# Set problem
Please convert the listing, beginning at the line that contains "Given: Click the camera object icon" and stopping after the line that contains "Looking at the", into a two-column CSV headed instruction and response, with one row for each instruction and its response. Put each value in a single quoted field, replace line breaks with spaces, and omit the pictures.

# Supplied information

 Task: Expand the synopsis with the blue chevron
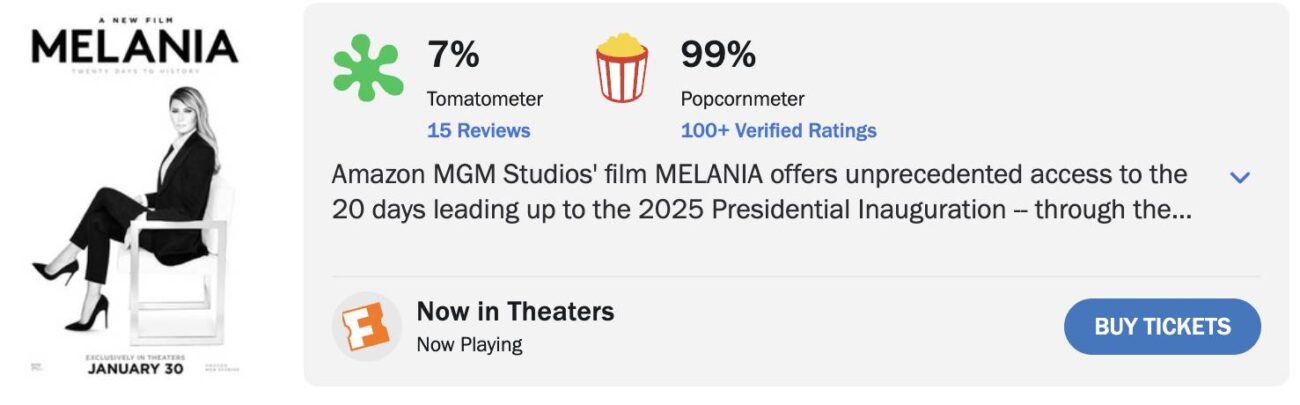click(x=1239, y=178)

==

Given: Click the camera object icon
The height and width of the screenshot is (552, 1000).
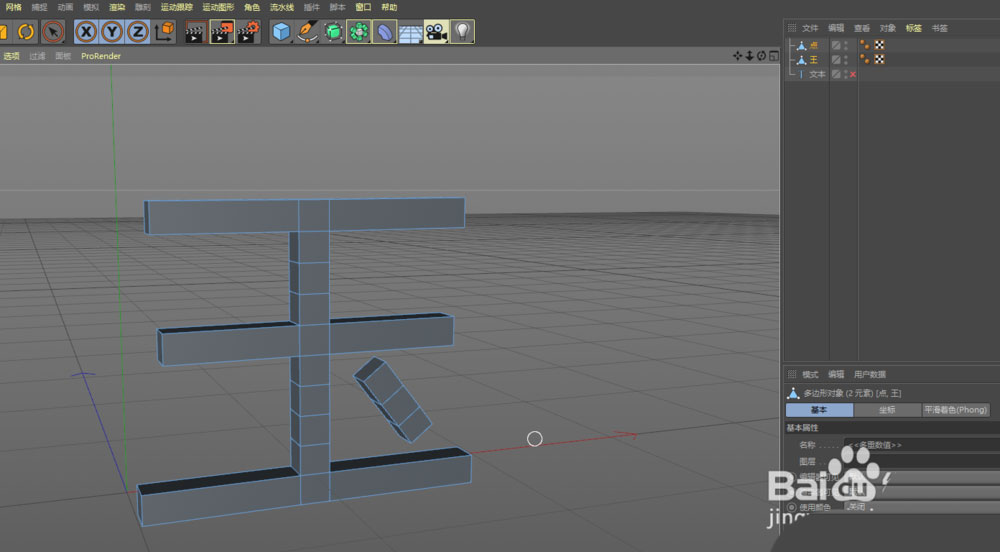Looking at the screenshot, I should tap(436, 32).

# Response to this task
instruction,response
"Given: Click the camera object icon The height and width of the screenshot is (552, 1000).","Looking at the screenshot, I should tap(436, 32)."